Please copy out the data below word for word, keeping every line unchanged.

== Exercise input

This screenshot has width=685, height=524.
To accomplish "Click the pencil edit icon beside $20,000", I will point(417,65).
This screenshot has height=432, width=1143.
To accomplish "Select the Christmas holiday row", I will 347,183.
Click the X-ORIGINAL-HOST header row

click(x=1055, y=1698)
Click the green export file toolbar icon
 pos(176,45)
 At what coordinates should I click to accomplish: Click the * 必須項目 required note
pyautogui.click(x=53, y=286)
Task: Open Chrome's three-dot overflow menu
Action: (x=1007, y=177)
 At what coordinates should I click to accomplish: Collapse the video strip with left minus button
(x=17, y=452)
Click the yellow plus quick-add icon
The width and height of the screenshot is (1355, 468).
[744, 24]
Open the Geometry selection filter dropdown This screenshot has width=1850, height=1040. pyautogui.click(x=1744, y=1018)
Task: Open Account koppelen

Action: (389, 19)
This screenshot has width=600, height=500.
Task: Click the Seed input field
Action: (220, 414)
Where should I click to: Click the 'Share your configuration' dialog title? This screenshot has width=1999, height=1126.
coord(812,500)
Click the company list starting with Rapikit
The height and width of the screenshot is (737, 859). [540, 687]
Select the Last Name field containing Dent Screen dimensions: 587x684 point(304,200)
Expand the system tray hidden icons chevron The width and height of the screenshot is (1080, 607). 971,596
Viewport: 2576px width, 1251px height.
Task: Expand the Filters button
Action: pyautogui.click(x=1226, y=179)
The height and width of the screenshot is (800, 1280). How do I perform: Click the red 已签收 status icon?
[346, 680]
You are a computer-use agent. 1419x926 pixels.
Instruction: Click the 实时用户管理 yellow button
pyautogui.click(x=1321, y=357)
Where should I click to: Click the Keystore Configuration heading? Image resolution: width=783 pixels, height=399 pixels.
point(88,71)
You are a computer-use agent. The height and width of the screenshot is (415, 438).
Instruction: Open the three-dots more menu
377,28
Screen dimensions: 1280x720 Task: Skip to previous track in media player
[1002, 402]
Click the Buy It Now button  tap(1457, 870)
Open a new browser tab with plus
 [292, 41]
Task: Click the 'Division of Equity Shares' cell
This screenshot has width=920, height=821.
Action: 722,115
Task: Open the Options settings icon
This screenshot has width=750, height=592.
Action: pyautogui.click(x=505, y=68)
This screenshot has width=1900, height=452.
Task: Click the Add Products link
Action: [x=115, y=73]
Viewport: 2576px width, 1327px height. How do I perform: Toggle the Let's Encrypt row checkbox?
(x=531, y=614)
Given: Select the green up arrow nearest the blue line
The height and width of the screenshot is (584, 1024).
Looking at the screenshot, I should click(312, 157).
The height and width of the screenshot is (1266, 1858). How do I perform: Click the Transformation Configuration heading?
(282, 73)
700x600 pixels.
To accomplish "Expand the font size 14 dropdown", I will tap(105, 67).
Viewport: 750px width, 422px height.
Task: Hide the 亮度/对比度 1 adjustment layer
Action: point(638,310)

====

■ Correct answer
This screenshot has width=685, height=524.
To accomplish "Click the pencil edit icon beside $20,000", I will point(417,65).
This screenshot has height=432, width=1143.
To accomplish "Select the Christmas holiday row", I will 347,183.
Click the X-ORIGINAL-HOST header row

click(x=1055, y=1698)
Click the green export file toolbar icon
 pos(176,45)
 At what coordinates should I click to accomplish: Click the * 必須項目 required note
pyautogui.click(x=53, y=286)
Task: Open Chrome's three-dot overflow menu
Action: (x=1007, y=177)
 At what coordinates should I click to accomplish: Collapse the video strip with left minus button
(x=17, y=452)
Click the yellow plus quick-add icon
The width and height of the screenshot is (1355, 468).
[744, 24]
Open the Geometry selection filter dropdown This screenshot has width=1850, height=1040. pyautogui.click(x=1744, y=1018)
Task: Open Account koppelen

Action: (389, 19)
This screenshot has width=600, height=500.
Task: Click the Seed input field
Action: (220, 414)
Where should I click to: Click the 'Share your configuration' dialog title? This screenshot has width=1999, height=1126.
coord(812,500)
Click the company list starting with Rapikit
The height and width of the screenshot is (737, 859). [540, 687]
Select the Last Name field containing Dent Screen dimensions: 587x684 point(304,200)
Expand the system tray hidden icons chevron The width and height of the screenshot is (1080, 607). 971,596
Viewport: 2576px width, 1251px height.
Task: Expand the Filters button
Action: pyautogui.click(x=1226, y=179)
The height and width of the screenshot is (800, 1280). How do I perform: Click the red 已签收 status icon?
[346, 680]
You are a computer-use agent. 1419x926 pixels.
Instruction: Click the 实时用户管理 yellow button
pyautogui.click(x=1321, y=357)
Where should I click to: Click the Keystore Configuration heading? Image resolution: width=783 pixels, height=399 pixels.
point(88,71)
You are a computer-use agent. The height and width of the screenshot is (415, 438).
Instruction: Open the three-dots more menu
377,28
Screen dimensions: 1280x720 Task: Skip to previous track in media player
[1002, 402]
Click the Buy It Now button  tap(1457, 870)
Open a new browser tab with plus
 [292, 41]
Task: Click the 'Division of Equity Shares' cell
This screenshot has width=920, height=821.
Action: 722,115
Task: Open the Options settings icon
This screenshot has width=750, height=592.
Action: pyautogui.click(x=505, y=68)
This screenshot has width=1900, height=452.
Task: Click the Add Products link
Action: [x=115, y=73]
Viewport: 2576px width, 1327px height. How do I perform: Toggle the Let's Encrypt row checkbox?
(x=531, y=614)
Given: Select the green up arrow nearest the blue line
The height and width of the screenshot is (584, 1024).
Looking at the screenshot, I should click(312, 157).
The height and width of the screenshot is (1266, 1858). How do I perform: Click the Transformation Configuration heading?
(282, 73)
700x600 pixels.
To accomplish "Expand the font size 14 dropdown", I will tap(105, 67).
Viewport: 750px width, 422px height.
Task: Hide the 亮度/对比度 1 adjustment layer
Action: point(638,310)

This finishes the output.